Meningitis: An Emerging Early Indicator of MOGAD in Patients

In a recent research letter published in JAMA Neurology, a team of international researchers has highlighted the potential of meningitis as an underrecognized early manifestation of myelin oligodendrocyte glycoprotein antibody–associated disease (MOGAD). The study, which analyzed data from 810 patients diagnosed with MOGAD, revealed that 34 individuals (approximately 4%) exhibited signs of meningitis, characterized by symptoms including headache, fever, and encephalopathy.
According to Dr. Eoin P. Flanagan, MB, BCh, a professor of neurology and chief of the Division of Multiple Sclerosis and Autoimmune Neurology at Mayo Clinic, the recognition of meningitis as a possible attack phenotype of MOGAD is crucial. "A meningitis attack phenotype occurred in 4% of the MOGAD cohort," Dr. Flanagan stated, emphasizing that many of these cases evolved into classic demyelinating events or presented with significant encephalopathy. This suggests that meningitis may represent an early stage of a more complex neurological condition, where typical demyelinating lesions are not immediately visible on imaging studies.

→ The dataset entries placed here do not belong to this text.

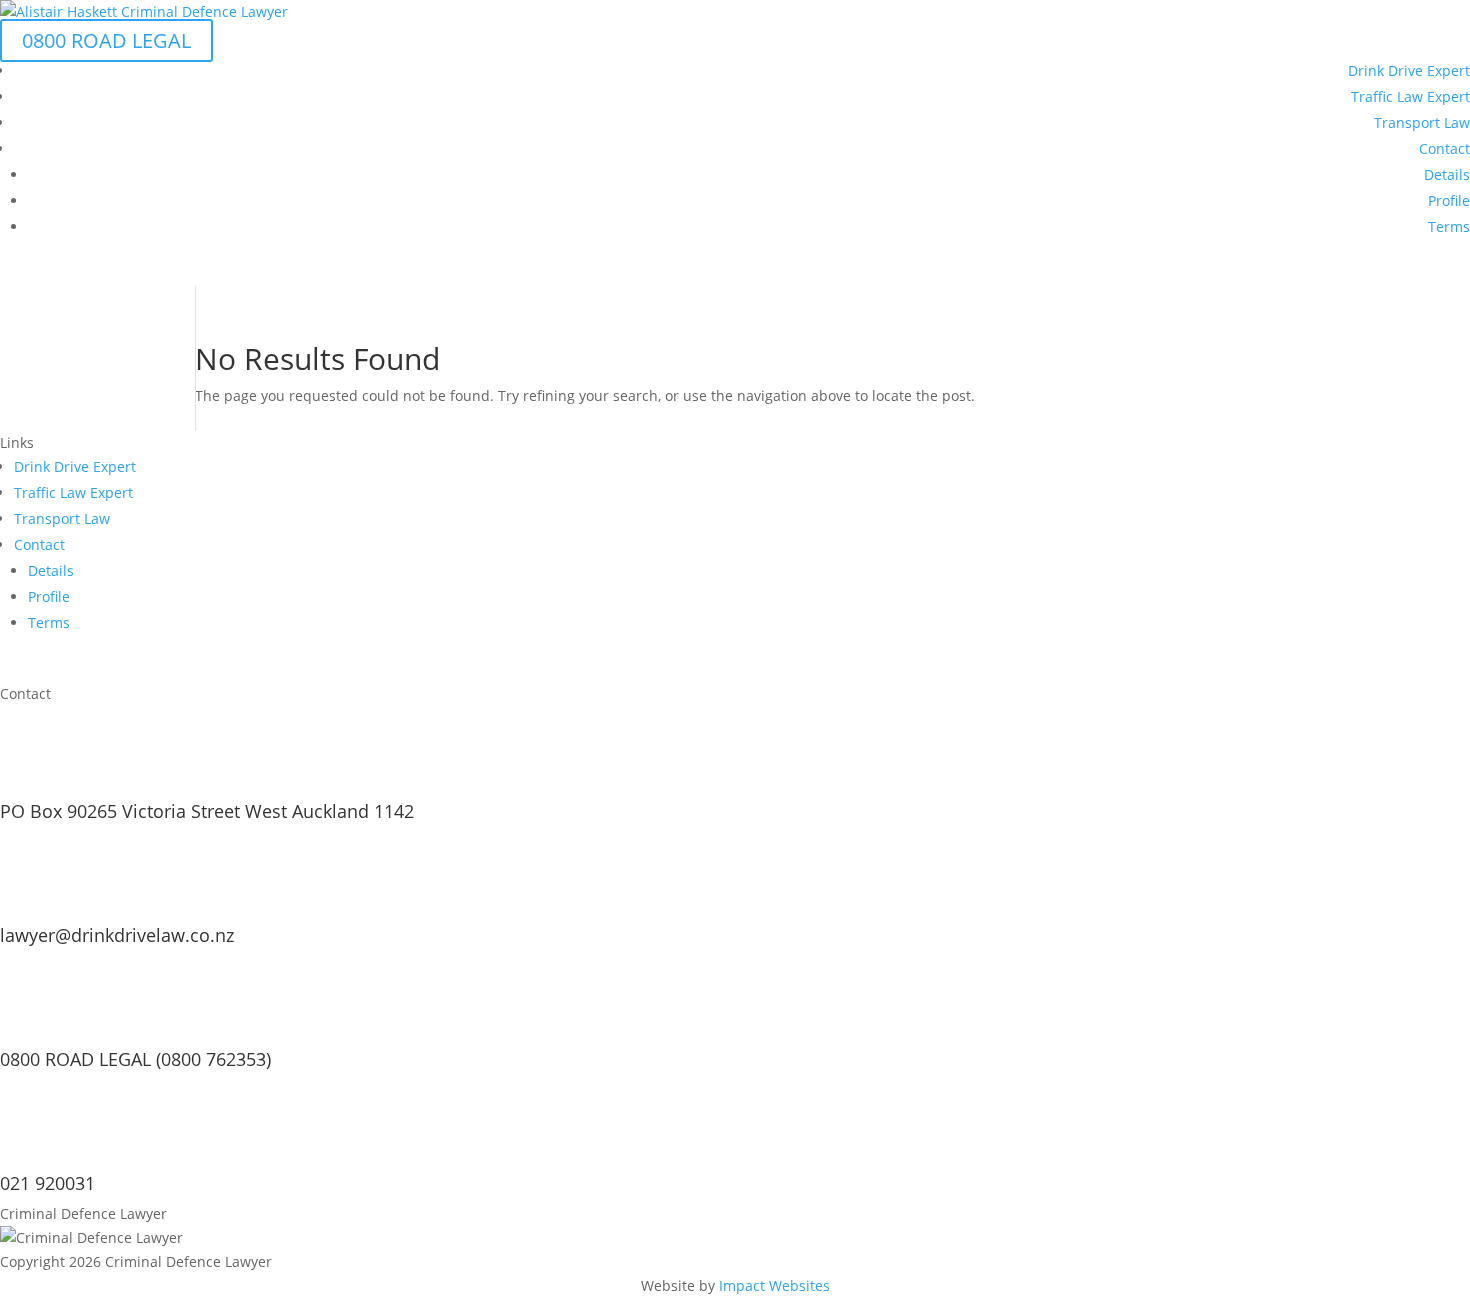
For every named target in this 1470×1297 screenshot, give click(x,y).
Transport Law (1422, 122)
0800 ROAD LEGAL (106, 40)
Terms (1449, 226)
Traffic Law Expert (1410, 96)
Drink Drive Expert (1409, 70)
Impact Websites (774, 1285)
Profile (1449, 200)
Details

The study's findings are particularly significant as they indicate that early identification and treatment of meningitis in MOGAD patients could prevent further neurological deterioration. The patients with meningitis reported symptoms that included headache (94%), fever (62%), and nuchal rigidity (24%). In contrast, 50% of the cohort subsequently developed intra-attack encephalopathy, which could complicate diagnosis and treatment pathways.
Research methodologies employed in this study involved the collection of cerebrospinal fluid (CSF) and serum samples from patients, with analysis revealing elevated CSF opening pressure in 11 out of 18 cases, alongside MRI scans showing leptomeningeal changes in several patients. The retrospective nature of the study has led to calls for updated diagnostic criteria for MOGAD to include meningitis and meningoencephalitis as recognized attack types. Dr. Flanagan and his colleagues noted, "Future updates of MOGAD diagnostic criteria could add meningitis/meningoencephalitis as an attack type, allowing earlier testing, diagnosis, and treatment before the onset of parenchymal disease."
The study, however, acknowledges some limitations, including the reliance on retrospective data and the potential for misdiagnoses, as many patients initially presented with suspected infectious meningitis. A significant proportion (68%) received antimicrobial treatment prior to diagnosis, reflecting the challenge in distinguishing MOGAD-related meningitis from infectious causes.
Experts in the field have echoed the necessity for further research. Dr. Marco Meglio, a neurologist and researcher, commented, "The implications of these findings underscore the need for vigilance in diagnosing MOGAD, especially in patients presenting with atypical symptoms of meningitis. Early intervention is key to improving patient outcomes."
In light of these findings, the study advocates for healthcare professionals to remain alert to the possibility of MOGAD in patients with atypical meningitis symptoms. As Dr. Flanagan concluded, "This emerging understanding of the disease highlights the importance of a nuanced approach to diagnosis and treatment, ensuring that patients receive appropriate and timely care."
As researchers continue to unravel the complexities of MOGAD, the integration of meningitis into diagnostic criteria could pave the way for better management strategies and improved patient outcomes in the future.